**The task:**
In the entries below, find the line with "You are a GUI" and print exactly every line from there up to and including the line with "Select 'more fluent.'", with no other lines.

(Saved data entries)
# # #

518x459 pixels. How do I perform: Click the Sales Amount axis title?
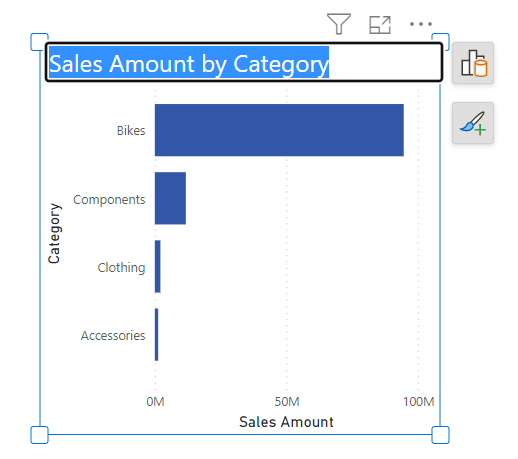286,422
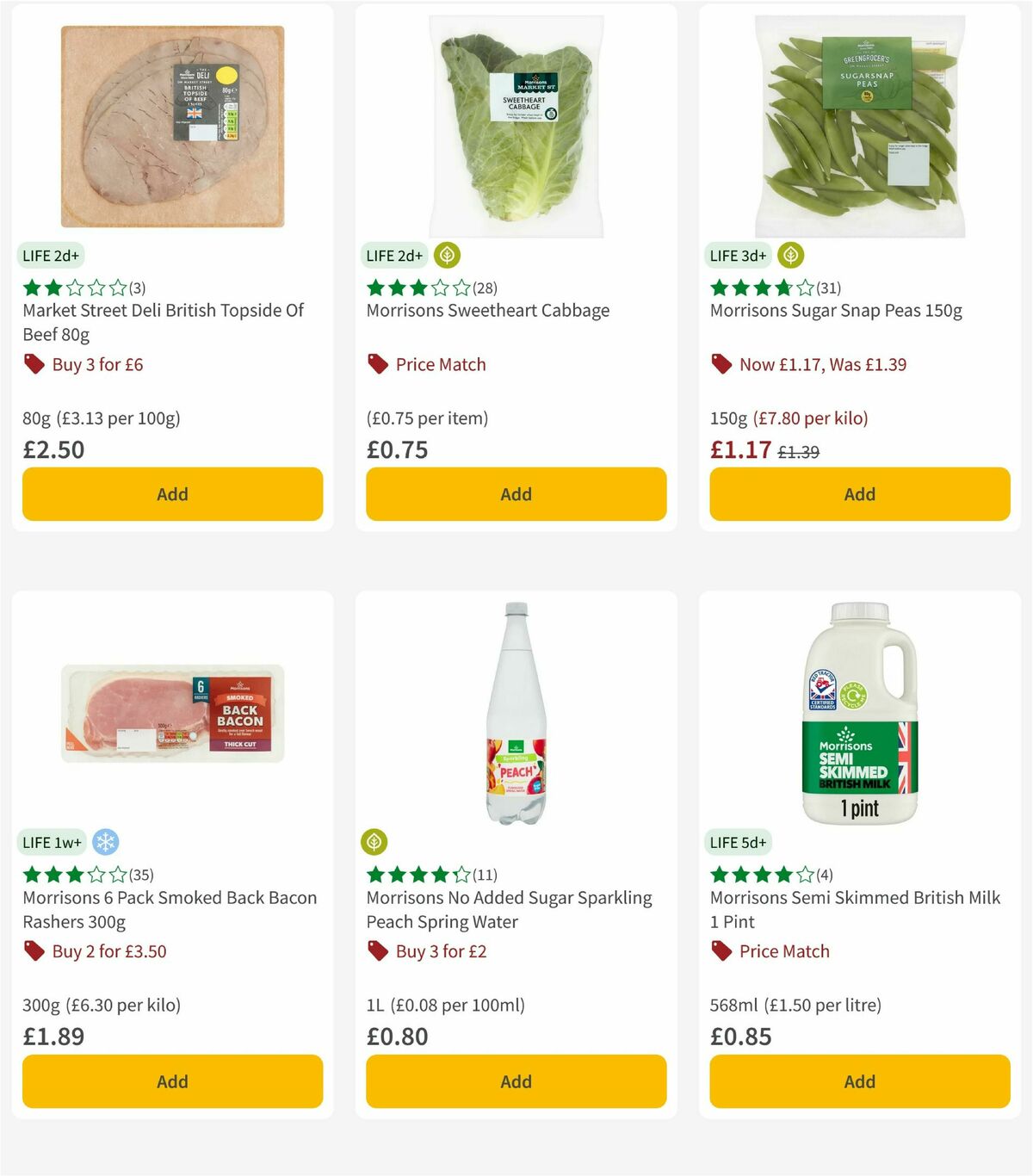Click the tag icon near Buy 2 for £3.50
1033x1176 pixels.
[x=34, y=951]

# # #

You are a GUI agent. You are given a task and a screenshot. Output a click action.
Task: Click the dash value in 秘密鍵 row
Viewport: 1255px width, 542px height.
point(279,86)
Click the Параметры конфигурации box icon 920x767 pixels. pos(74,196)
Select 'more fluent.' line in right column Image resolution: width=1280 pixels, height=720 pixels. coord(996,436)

# # #

**Expected answer:**
You are a GUI agent. You are given a task and a screenshot. Output a click action.
Task: Click the dash value in 秘密鍵 row
Viewport: 1255px width, 542px height.
point(279,86)
Click the Параметры конфигурации box icon 920x767 pixels. pos(74,196)
Select 'more fluent.' line in right column Image resolution: width=1280 pixels, height=720 pixels. coord(996,436)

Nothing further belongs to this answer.